(Photo credit: US air force)
Turkey’s Defense Minister Hulusi Akar on 19 July expressed hope that Washington will not give into the demands of several US lawmakers who oppose the potential sale of F-16 jets.
Turkey seeks to buy 40 F-16 jets from the US, with President Recep Tayyip Erdogan believing the sale will go through after talks with his US counterpart Joe Biden last month.
Last week, US lawmakers moved to restrict the arms deal with Ankara, demanding that Turkey first certifies that their regional objectives are essential to US national security, and ensure they will discontinue their unauthorized overflights over Greek airspace.
Akar remarked that talks regarding the sale were ongoing, adding US officials were aware of the importance of Turkey’s efforts in migration and counter-terrorism for NATO.
“While that is the situation, how can you explain this? A lawmaker, a group is coming out and stirring things up through certain manipulations and disinformation …We expect the Unites States not to fall for this game,” Akar said.
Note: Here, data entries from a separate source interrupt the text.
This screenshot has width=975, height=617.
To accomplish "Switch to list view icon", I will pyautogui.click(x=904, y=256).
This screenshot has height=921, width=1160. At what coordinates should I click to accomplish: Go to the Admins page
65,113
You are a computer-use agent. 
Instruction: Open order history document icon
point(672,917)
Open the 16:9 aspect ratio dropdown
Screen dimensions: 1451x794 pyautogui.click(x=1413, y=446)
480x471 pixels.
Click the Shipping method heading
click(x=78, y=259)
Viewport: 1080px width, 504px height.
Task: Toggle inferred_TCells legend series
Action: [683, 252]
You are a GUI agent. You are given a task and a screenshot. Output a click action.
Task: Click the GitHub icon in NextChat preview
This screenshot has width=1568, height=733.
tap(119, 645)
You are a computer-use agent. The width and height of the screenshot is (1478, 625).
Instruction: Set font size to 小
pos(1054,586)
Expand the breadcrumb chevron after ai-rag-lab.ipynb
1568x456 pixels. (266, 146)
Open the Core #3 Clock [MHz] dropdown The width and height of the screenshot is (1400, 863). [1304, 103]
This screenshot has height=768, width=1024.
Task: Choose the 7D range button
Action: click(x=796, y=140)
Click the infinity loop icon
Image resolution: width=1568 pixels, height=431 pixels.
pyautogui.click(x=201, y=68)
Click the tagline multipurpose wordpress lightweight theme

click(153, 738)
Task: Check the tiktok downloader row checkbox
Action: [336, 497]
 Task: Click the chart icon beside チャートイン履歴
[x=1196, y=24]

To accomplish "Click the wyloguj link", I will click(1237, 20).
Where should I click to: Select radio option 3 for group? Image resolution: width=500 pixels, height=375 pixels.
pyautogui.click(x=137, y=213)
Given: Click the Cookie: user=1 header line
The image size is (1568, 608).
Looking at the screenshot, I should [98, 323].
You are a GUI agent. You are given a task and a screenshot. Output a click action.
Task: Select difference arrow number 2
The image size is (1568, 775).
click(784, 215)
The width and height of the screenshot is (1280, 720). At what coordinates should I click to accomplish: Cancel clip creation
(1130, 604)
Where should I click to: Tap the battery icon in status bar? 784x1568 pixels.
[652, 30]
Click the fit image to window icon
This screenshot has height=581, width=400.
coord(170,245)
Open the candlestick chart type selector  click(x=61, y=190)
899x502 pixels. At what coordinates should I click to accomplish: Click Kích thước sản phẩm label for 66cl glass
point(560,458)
On the same day, President Erdogan met with his Iranian counterpart Ebrahim Raisi to sign cooperation agreements in the energy and trade sectors worth $30 billion annually.
Despite Iran being heavily sanctioned by Turkey’s western allies, Erdogan said Tehran and Ankara could cooperate in their defense sectors, with Raisi highlighting the necessity of strengthening the protection of joint border security between the two states.
In recent months, Turkey has launched several attack in Syria to combat the Kurdistan Workers Party (PKK) and the People’s Protection Units (YPG), two armed groups that Ankara deems to be a threat to their borders.
Erdogan had previously announced a plan to establish a 30 kilometer “safe-zone” in Northern Syria.
The YPG is the backbone of the US-backed Syrian Democratic Forces (SDF), who have been integral in combating Turkish forces.
Earlier this month, a spokesman for the SDF revealed that the government of President Bashar al-Assad agreed to provide the militia with heavy weapons to confront Turkish forces in the countryside of Raqqah and Aleppo.
SDF spokesman Aram Hanna specified that the agreement “falls purely within the military framework [and focuses on] preserving the integrity of Syrian land and addressing a possible aggression by the Turkish occupation army and its mercenaries.”